Required work
Beginning with the line that holds "Task: Click the tweet author's profile avatar", copy each line exactly through the end of the entries, but leave the pictures out.

Exercise input
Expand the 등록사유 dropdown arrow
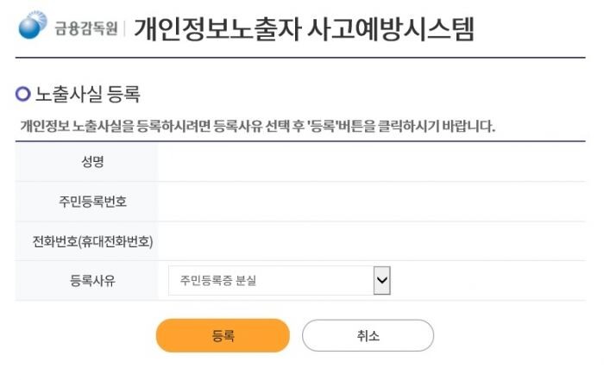382,280
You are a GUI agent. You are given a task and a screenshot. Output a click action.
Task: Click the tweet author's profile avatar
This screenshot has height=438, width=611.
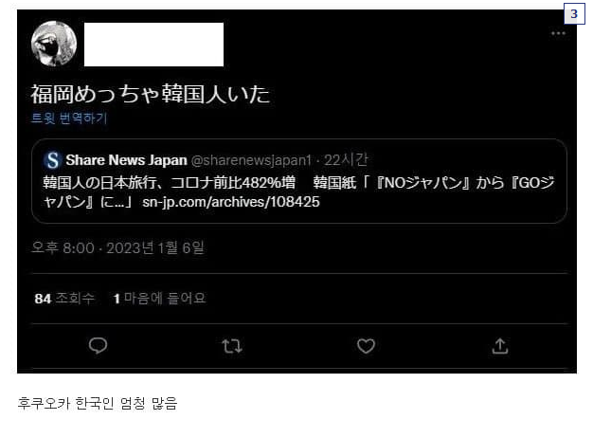(x=54, y=44)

Exercise output
Task: Click the tweet author's profile avatar
This screenshot has height=438, width=611.
(x=54, y=44)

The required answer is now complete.